Event is free, just bring your own car and helmet
By Barb Pert Templeton
Growing up in Marine City and enjoying the annual Maritime Days Festival brought Melisa Blanchard lots of special memories over the years, many that she still holds in her heart today.
When she heard a new group of volunteers was trying to revamp the popular festival, she not only jumped on board but she recruited her family and her employer to take part too.
As the office manager at Foam All, a spray and insulation company in Marine City, Blanchard asked the owners to be a festival sponsor but that wasn’t all she asked.
“I didn’t want to just give them a check I wanted to do an event too,” Blanchard said, noting that the owners were all for it.
Now the company has purchased a pair of brand-new electric vehicles that will be given away to the winners of two heats for the Kids Electric Demo Derby.
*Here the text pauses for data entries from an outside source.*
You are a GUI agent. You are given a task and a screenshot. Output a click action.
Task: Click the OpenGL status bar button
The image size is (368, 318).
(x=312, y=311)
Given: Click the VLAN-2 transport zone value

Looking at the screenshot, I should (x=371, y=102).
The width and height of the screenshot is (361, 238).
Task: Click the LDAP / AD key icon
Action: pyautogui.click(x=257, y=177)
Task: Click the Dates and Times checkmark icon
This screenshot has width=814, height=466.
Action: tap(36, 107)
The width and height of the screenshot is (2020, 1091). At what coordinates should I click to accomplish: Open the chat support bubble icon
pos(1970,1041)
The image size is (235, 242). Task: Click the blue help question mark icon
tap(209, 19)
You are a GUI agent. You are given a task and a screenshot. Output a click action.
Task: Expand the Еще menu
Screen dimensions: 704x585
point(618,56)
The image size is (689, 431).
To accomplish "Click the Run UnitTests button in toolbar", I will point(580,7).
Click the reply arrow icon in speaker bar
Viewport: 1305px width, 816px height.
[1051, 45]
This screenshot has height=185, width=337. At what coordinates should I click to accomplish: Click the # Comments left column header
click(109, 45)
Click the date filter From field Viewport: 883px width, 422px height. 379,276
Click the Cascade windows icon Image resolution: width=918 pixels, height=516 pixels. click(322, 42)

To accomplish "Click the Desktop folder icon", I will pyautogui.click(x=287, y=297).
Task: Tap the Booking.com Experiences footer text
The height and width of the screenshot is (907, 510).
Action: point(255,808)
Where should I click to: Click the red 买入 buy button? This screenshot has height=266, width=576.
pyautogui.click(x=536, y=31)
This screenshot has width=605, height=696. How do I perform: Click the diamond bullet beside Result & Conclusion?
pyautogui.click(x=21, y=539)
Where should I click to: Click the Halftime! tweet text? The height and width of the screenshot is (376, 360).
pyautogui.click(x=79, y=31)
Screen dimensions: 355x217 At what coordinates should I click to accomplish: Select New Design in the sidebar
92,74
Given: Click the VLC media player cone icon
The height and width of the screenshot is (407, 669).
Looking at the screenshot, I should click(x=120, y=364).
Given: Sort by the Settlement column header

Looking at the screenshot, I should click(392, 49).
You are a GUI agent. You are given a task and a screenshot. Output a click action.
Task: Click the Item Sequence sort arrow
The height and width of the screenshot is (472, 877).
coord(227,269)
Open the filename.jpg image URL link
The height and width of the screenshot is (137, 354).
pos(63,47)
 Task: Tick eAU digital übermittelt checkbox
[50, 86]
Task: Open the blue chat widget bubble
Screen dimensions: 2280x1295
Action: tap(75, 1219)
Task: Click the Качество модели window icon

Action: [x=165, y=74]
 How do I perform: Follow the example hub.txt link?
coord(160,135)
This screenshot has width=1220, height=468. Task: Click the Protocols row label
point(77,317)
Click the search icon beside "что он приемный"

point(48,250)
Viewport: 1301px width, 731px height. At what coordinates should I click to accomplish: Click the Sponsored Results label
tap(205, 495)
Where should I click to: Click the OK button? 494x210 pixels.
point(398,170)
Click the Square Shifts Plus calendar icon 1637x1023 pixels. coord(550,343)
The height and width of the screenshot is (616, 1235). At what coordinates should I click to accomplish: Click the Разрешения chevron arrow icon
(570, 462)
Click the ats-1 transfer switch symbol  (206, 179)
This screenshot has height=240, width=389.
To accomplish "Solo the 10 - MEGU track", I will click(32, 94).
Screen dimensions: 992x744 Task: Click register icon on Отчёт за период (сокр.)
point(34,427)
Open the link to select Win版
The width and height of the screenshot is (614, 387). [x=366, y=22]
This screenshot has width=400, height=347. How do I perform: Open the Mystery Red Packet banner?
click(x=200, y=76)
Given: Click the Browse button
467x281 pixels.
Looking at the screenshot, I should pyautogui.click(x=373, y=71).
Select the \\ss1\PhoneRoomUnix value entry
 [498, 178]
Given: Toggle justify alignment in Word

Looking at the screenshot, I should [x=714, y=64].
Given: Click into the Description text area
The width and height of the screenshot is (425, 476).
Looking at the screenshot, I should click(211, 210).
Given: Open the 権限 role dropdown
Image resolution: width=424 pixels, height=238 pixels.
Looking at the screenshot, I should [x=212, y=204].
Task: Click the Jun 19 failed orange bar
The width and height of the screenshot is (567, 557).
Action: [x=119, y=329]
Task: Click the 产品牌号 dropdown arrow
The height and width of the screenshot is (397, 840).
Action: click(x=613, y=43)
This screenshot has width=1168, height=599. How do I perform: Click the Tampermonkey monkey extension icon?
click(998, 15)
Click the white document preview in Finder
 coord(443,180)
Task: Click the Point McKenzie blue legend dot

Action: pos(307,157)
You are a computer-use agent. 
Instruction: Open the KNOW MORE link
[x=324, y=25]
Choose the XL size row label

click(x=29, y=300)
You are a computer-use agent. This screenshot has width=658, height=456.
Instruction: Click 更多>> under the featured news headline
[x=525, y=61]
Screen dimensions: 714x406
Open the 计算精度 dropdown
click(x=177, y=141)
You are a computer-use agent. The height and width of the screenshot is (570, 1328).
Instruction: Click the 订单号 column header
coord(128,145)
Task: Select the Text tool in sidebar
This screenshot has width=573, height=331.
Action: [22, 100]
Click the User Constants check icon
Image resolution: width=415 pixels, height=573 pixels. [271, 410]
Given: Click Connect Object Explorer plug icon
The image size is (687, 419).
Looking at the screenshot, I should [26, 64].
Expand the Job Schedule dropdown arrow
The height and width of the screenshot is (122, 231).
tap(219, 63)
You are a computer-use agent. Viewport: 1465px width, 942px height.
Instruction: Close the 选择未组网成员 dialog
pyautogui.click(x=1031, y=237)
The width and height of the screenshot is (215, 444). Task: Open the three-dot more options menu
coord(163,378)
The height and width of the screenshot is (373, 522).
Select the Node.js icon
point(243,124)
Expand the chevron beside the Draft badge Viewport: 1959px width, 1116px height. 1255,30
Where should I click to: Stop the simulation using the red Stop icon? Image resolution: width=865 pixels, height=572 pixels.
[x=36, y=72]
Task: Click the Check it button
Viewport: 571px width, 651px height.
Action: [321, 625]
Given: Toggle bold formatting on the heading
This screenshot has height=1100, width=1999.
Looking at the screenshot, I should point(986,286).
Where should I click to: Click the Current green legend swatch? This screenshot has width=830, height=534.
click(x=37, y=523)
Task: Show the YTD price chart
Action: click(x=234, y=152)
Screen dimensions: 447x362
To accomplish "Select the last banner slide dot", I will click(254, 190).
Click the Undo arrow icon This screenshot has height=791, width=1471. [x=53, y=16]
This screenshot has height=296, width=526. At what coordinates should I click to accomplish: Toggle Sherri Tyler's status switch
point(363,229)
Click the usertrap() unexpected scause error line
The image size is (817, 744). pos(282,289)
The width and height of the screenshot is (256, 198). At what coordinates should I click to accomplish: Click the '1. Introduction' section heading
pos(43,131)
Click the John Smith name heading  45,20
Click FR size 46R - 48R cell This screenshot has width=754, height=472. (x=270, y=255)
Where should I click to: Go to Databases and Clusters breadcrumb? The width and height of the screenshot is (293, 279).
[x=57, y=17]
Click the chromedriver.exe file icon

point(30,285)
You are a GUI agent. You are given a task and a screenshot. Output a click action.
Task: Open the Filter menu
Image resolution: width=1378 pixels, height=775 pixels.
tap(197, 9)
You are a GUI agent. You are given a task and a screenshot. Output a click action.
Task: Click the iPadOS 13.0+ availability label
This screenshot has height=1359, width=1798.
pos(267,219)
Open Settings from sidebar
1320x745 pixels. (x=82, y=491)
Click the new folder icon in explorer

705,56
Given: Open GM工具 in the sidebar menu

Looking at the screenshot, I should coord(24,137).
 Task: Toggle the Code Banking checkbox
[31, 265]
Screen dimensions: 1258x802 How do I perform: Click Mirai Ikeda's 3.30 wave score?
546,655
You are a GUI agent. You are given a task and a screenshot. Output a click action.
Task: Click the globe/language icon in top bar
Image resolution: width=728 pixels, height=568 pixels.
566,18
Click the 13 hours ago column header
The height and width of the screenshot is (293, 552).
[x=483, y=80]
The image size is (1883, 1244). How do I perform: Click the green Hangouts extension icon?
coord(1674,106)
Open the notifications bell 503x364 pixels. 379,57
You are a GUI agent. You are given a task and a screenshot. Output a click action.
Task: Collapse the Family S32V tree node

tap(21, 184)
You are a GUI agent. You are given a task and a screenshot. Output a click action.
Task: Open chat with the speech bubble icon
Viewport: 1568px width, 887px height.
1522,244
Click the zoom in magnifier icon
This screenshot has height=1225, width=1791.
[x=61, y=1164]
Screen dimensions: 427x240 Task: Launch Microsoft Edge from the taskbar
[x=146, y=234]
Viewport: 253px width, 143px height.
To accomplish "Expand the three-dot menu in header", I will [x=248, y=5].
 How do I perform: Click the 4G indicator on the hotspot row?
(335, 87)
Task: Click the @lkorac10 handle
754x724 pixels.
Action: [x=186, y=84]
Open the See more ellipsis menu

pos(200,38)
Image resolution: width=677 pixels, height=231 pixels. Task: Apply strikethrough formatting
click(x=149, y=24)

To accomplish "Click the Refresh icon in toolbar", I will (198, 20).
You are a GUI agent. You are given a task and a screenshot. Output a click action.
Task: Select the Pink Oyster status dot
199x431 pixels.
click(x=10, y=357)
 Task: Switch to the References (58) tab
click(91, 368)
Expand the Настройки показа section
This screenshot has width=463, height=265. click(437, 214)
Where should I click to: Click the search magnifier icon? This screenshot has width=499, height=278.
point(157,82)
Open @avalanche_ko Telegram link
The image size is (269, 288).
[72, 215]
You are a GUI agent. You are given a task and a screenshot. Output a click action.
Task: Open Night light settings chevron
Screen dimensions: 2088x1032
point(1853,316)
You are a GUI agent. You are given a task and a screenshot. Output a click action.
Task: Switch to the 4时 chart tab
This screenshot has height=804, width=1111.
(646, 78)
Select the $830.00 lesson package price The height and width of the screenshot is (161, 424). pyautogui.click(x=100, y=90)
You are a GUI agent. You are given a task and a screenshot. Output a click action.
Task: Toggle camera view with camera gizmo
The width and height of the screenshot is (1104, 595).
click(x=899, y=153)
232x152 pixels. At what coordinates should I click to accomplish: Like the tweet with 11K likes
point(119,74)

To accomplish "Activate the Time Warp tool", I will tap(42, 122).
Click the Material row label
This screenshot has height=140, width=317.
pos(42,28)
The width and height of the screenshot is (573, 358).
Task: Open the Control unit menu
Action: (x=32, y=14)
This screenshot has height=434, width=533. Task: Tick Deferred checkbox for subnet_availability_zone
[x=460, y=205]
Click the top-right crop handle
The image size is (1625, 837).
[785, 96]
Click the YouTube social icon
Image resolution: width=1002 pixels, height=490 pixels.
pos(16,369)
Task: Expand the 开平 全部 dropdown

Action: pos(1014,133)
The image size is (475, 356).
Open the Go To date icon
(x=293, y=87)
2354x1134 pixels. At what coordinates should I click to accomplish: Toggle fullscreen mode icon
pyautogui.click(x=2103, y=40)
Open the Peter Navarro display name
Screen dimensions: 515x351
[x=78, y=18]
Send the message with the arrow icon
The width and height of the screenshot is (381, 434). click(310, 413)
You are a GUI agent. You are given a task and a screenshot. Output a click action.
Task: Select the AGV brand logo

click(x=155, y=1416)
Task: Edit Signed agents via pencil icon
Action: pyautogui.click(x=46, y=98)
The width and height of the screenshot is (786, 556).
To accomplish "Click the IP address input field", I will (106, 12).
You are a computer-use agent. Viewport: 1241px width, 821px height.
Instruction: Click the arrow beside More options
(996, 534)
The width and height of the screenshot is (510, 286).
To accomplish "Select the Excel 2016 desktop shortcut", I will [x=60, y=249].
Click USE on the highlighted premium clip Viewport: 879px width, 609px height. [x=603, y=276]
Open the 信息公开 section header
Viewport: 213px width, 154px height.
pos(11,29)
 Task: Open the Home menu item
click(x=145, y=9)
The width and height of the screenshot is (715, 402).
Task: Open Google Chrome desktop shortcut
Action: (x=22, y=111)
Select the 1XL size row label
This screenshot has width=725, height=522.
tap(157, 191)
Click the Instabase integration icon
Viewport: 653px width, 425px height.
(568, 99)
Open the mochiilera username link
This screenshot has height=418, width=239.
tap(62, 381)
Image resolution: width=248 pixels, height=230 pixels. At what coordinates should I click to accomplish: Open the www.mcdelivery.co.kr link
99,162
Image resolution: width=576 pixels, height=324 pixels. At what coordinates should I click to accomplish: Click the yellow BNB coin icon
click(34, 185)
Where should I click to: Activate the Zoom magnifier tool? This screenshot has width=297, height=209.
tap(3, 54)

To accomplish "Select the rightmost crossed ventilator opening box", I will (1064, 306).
The free event, that simply asks kids ages 3 to 10 to show up downtown with their electric vehicles and a helmet, will be run by the Blanchard family. Melisa and her husband, Bob, and their two children will be registering participants, tying balloons on the back of vehicles and running the actual event on Saturday, Aug. 3 at 4:00 p.m.

All the information about the event is being shared via this flyer for Maritime Days.
Melisa Blanchard said the demo derby was a very popular draw at the festival over the years but organizers dropped it from the schedule in 2018. When she began volunteering last year they decided to bring the contest back to Maritime Days.
The event is organized in two parts with children ages 3 to 5 competing and then a second contest for children ages 6 to 10. The basic premise is for each young driver to try and keep the balloon, tied on the back of their vehicle, in tact and unbroken.
“We line them up and they go out there and they bump into each other trying to pop the balloons,” Melisa Blanchard said. “They can’t use their hands and their feet must stay inside the vehicle at all times.”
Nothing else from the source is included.